I personally believe that we, as a culture, have embraced mediocrity.  I feel that physically, we could all do much more than we do, but we have been indoctrinated to believe that we cannot.  We believe that when we reach XX age, suddenly we cannot do many of the physical things that we have always done without any trouble.  We expect our health to diminish, and we expect to gain weight.  We have become so used to doing less, that we can hardly believe the possibility that we can do better.  

Sounds to me like you are poking into the realm of doing better than that.  Throw off the ropes of mediocrity, and push yourself to see what you are really worth.  You will get conditioned to the exercise and the pain will lessen, even tho you are doing more than you were in the beginning, when the pain was the worst.  

Five weeks is a really short period of time.  You will probably see some drastic improvements, but just think about what you could be like if you made this a way of life.  Maybe you can't keep up this kind of intensity all the time, but if you adopt the additude that you are going to accept nothing less of yourself than superior quality, and mediocrity no longer cuts it, just imagine what you could do!  You are young now, but don't fall into the trap of thinking that you need to limit yourself as you grow older.  How young would we all feel, if we did not count our years?  

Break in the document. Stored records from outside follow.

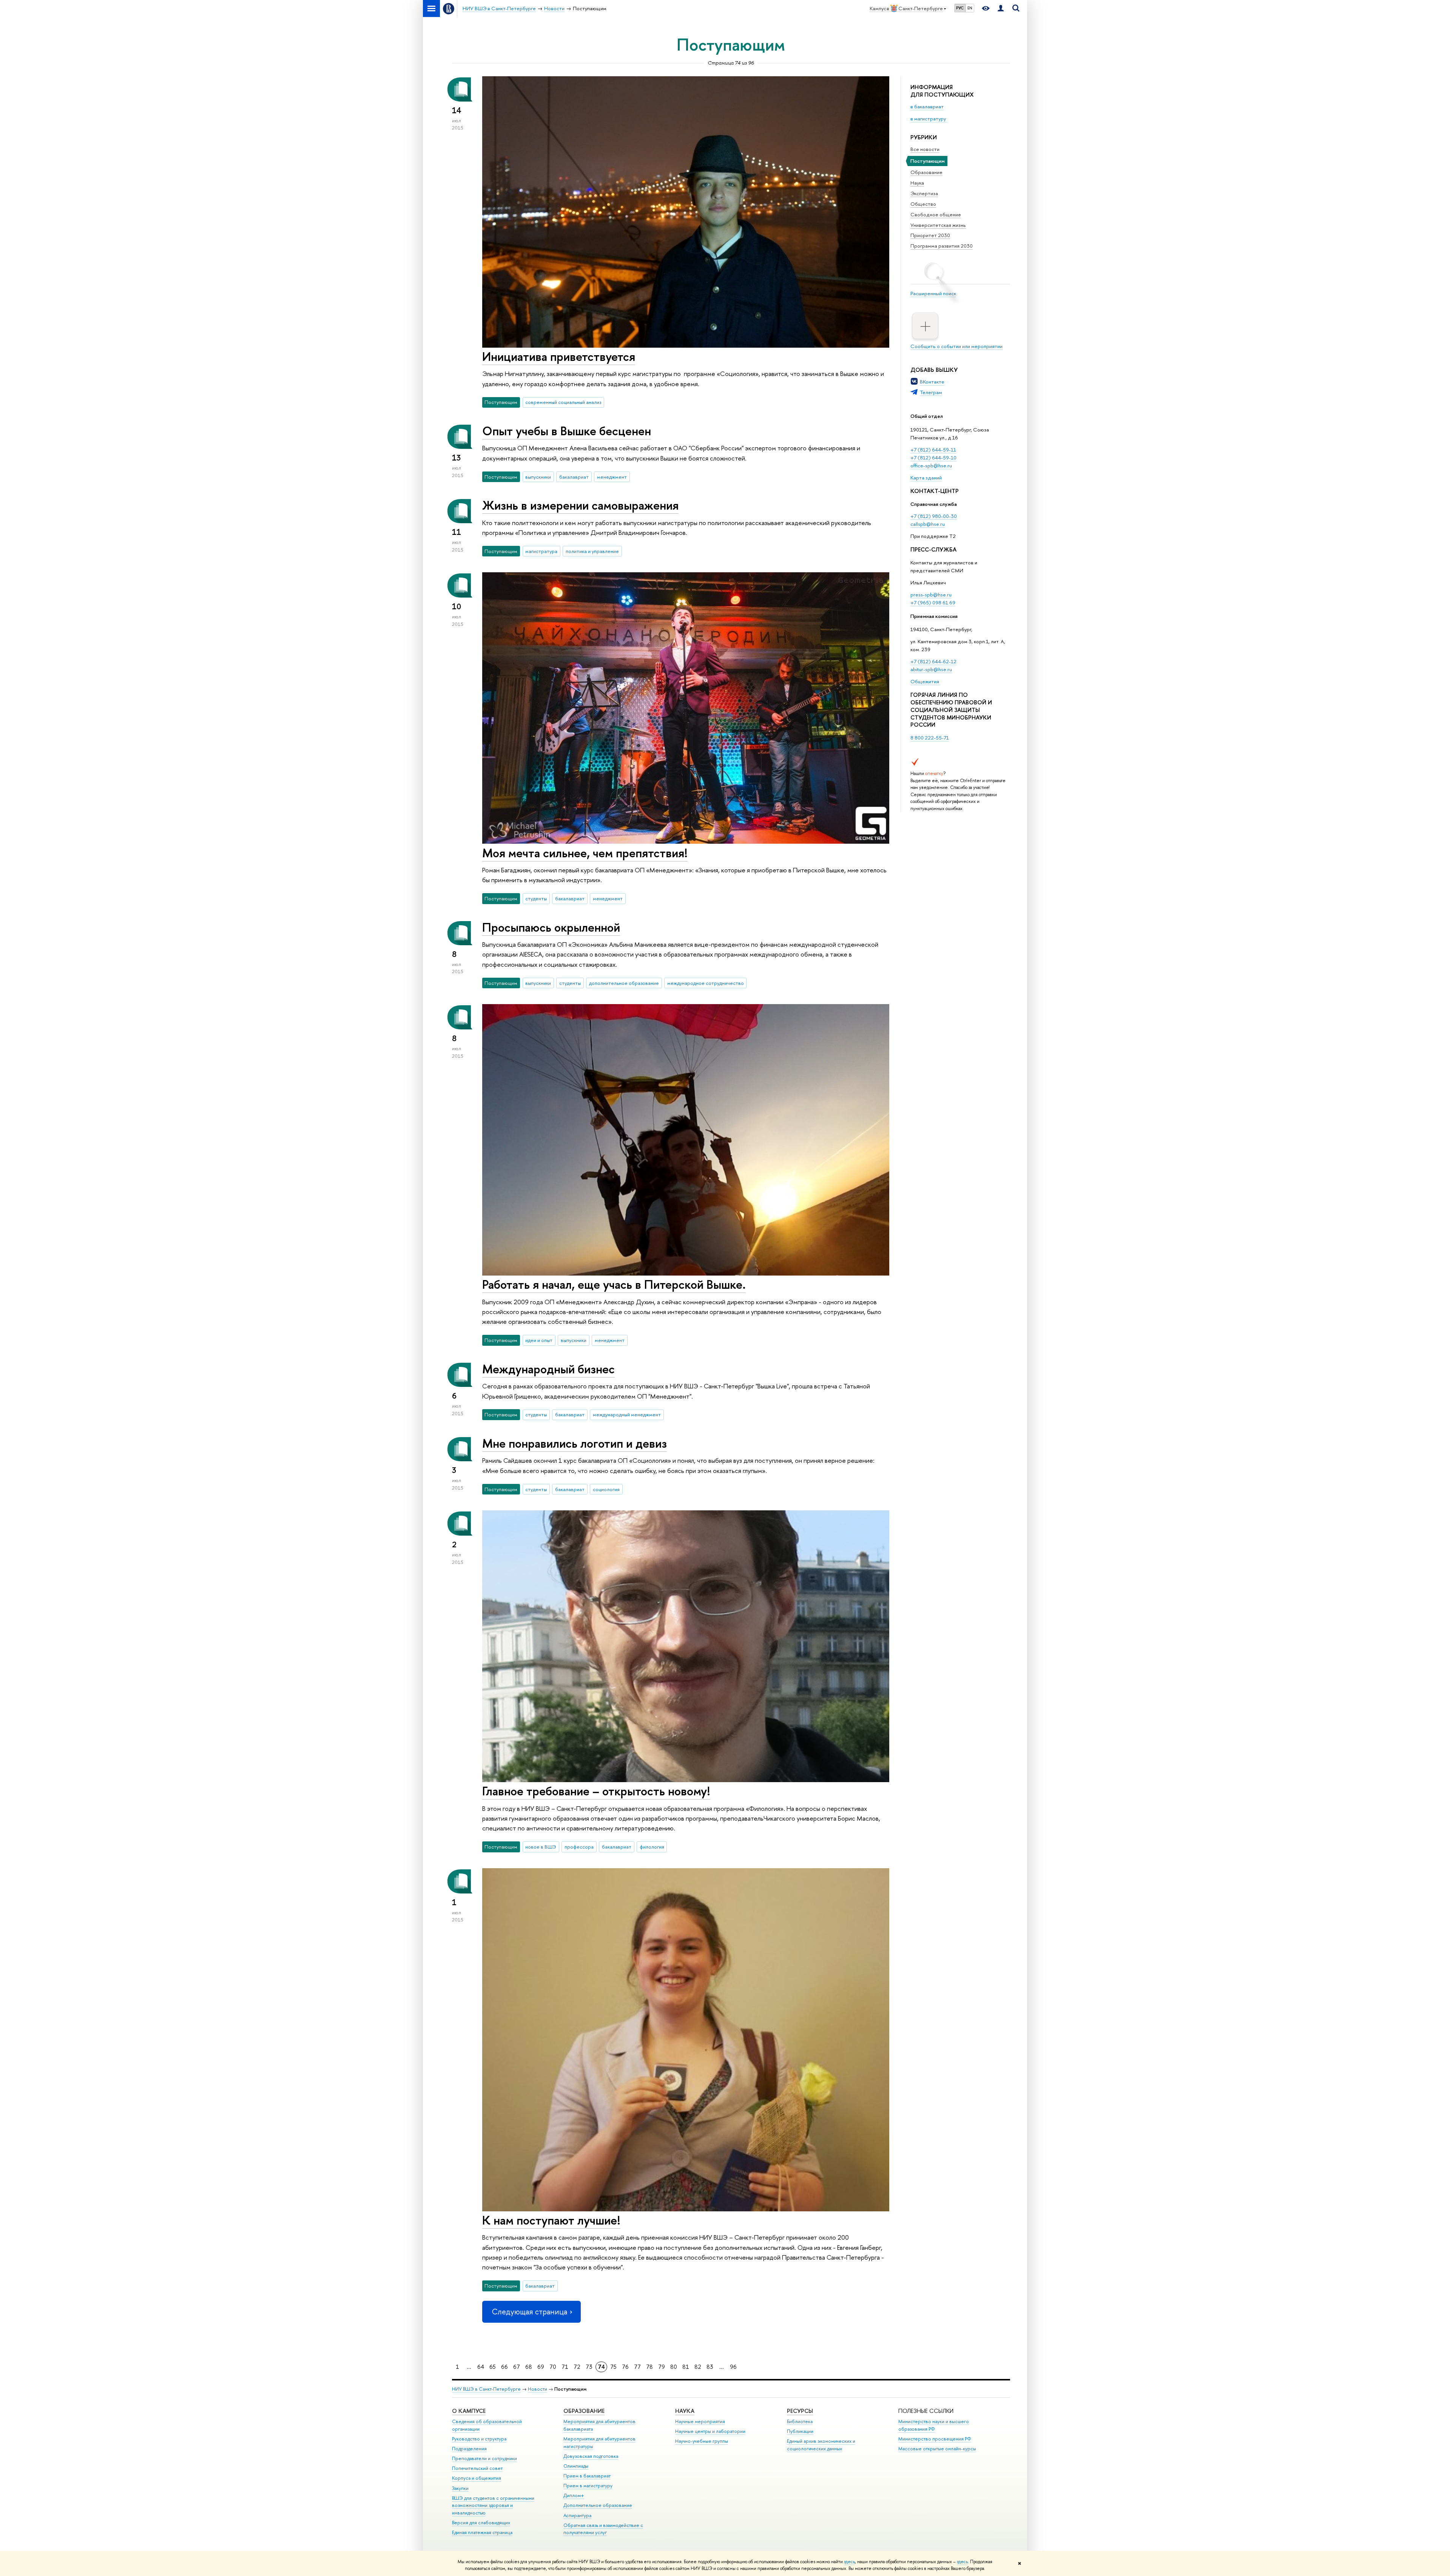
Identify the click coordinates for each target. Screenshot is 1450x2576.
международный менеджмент (627, 1414)
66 (504, 2367)
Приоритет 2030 (930, 235)
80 (673, 2367)
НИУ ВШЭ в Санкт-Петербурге (486, 2389)
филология (652, 1846)
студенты (536, 898)
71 (564, 2367)
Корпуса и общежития (476, 2478)
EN (969, 8)
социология (606, 1489)
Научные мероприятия (700, 2421)
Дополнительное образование (597, 2505)
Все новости (924, 149)
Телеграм (931, 392)
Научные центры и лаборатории (710, 2431)
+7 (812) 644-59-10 (933, 457)
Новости (537, 2389)
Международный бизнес (548, 1368)
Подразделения (469, 2448)
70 (552, 2367)
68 (528, 2367)
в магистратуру (928, 118)
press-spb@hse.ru (931, 594)
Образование (926, 172)
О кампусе (469, 2411)
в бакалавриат (927, 106)
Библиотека (800, 2421)
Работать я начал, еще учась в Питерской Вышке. (614, 1284)
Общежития (925, 681)
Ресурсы (800, 2411)
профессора (579, 1846)
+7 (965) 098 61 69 (932, 602)
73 (589, 2367)
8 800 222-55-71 (929, 737)
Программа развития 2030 (941, 245)
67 (516, 2367)
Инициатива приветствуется (558, 356)
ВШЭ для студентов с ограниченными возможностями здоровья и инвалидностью (493, 2505)
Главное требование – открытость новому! (596, 1791)
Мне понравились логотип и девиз (574, 1443)
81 (685, 2367)
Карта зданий (926, 477)
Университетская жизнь (938, 225)
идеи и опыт (538, 1340)
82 (697, 2367)
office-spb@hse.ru (931, 465)
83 (709, 2367)
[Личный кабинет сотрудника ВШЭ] (1000, 8)
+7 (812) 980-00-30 (933, 516)
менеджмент (612, 476)
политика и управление (592, 551)
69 (540, 2367)
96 (733, 2367)
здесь (849, 2562)
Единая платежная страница (482, 2532)
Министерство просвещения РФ (934, 2439)
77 (637, 2367)
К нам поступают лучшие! (551, 2220)
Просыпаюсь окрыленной (551, 927)
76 (625, 2367)
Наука (917, 182)
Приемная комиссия (934, 616)
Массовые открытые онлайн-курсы (937, 2448)
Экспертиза (924, 193)
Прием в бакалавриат (587, 2476)
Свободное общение (935, 214)
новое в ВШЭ (540, 1846)
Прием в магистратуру (587, 2485)
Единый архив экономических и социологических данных (821, 2445)
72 (577, 2367)
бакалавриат (574, 476)
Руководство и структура (479, 2439)
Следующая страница (529, 2311)
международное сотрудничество (705, 983)
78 (649, 2367)
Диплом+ (573, 2495)
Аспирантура (577, 2515)
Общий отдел (926, 416)
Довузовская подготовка (590, 2456)
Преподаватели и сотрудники (484, 2458)
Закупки (460, 2488)
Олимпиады (575, 2466)
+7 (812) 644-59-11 (933, 449)
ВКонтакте (932, 381)
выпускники (538, 476)
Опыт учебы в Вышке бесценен (566, 430)
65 (492, 2367)
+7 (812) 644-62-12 (933, 661)
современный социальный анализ (563, 402)
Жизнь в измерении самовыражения (580, 505)
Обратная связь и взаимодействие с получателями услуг (603, 2529)
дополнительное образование (624, 983)
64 (480, 2367)
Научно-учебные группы (701, 2441)
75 (613, 2367)
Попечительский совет (477, 2468)
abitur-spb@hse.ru (931, 669)
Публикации (800, 2431)
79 (661, 2367)
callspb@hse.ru (927, 524)
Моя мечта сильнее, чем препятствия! (585, 852)
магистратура (541, 551)
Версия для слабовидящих (481, 2522)
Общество (923, 203)
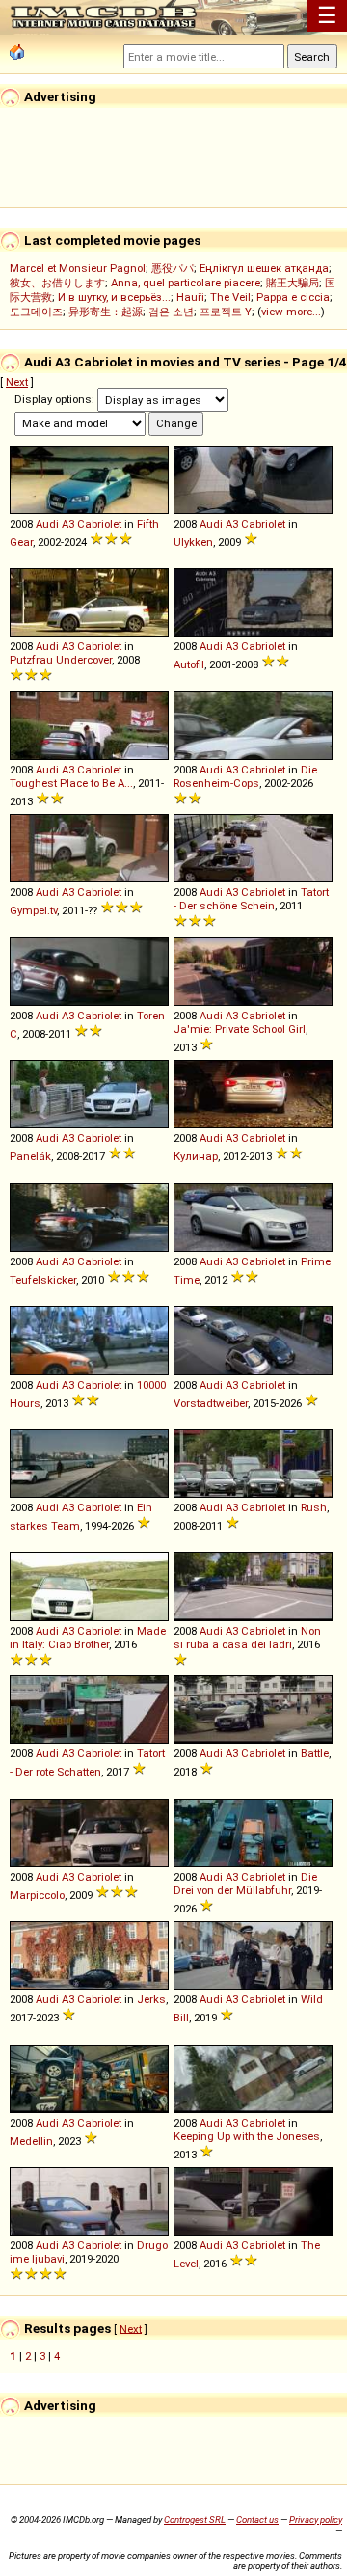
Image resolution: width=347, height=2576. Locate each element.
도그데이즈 (36, 311)
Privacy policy (315, 2519)
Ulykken (193, 542)
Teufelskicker (43, 1280)
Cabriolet (99, 523)
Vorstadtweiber (211, 1403)
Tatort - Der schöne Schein (251, 898)
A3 (68, 523)
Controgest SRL (195, 2519)
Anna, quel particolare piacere (185, 282)
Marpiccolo (37, 1895)
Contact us (257, 2519)
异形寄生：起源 (105, 311)
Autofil (189, 664)
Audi (47, 523)
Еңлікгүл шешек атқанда (264, 268)
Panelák (30, 1156)
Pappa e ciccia (293, 297)
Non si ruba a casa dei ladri (247, 1637)
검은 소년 (171, 311)
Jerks (151, 1999)
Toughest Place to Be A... (71, 783)
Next (17, 382)
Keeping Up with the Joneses (247, 2136)
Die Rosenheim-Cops (245, 776)
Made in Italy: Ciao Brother (88, 1637)
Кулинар (196, 1156)
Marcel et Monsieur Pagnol (78, 268)
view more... (291, 311)
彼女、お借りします (57, 282)
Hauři (190, 297)
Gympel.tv (33, 910)
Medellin (31, 2141)
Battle (315, 1753)
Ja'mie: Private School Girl (240, 1029)
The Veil (230, 297)
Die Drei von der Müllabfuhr (245, 1883)
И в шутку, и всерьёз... (114, 297)
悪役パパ (172, 268)
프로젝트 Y (226, 311)
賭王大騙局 (292, 282)
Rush (314, 1507)
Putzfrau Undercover (61, 659)
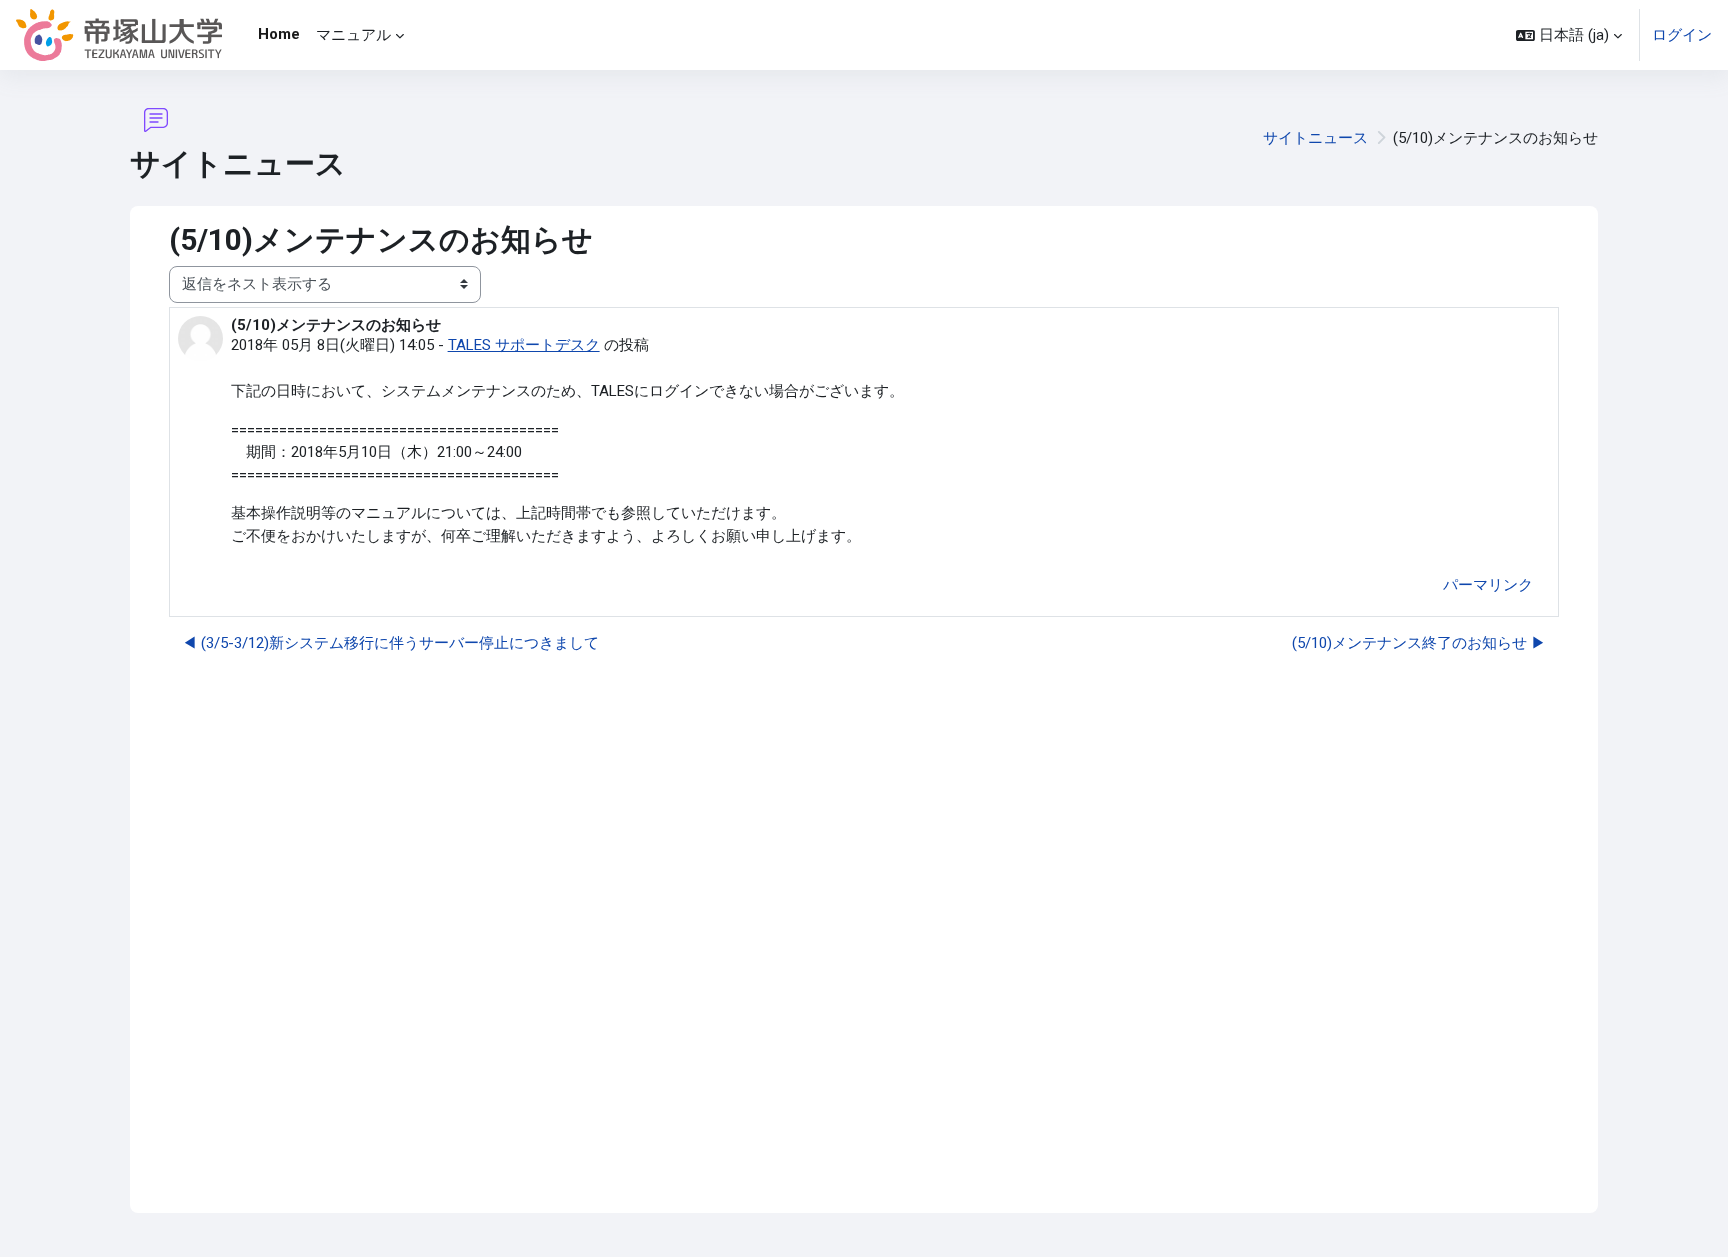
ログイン (1682, 35)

You have found kenpo, which is something that you love.  That is a really important thing.  As long as you love what you do, your training is not a burden, but rather something that you look forward to, and enjoy.  

Many people join a gym because they have to exercise.  Problem is, they don't like it, or at least haven't found something that they enjoy.  No matter how beneficial an exercise program might be, if you don't enjoy it, you will quit eventually.  If you really enjoy the martial arts, then you should never have this problem.  Keep doing what you do, and keep finding what you enjoy about it.

Kick ***.


----------



## Tgace (Oct 11, 2005)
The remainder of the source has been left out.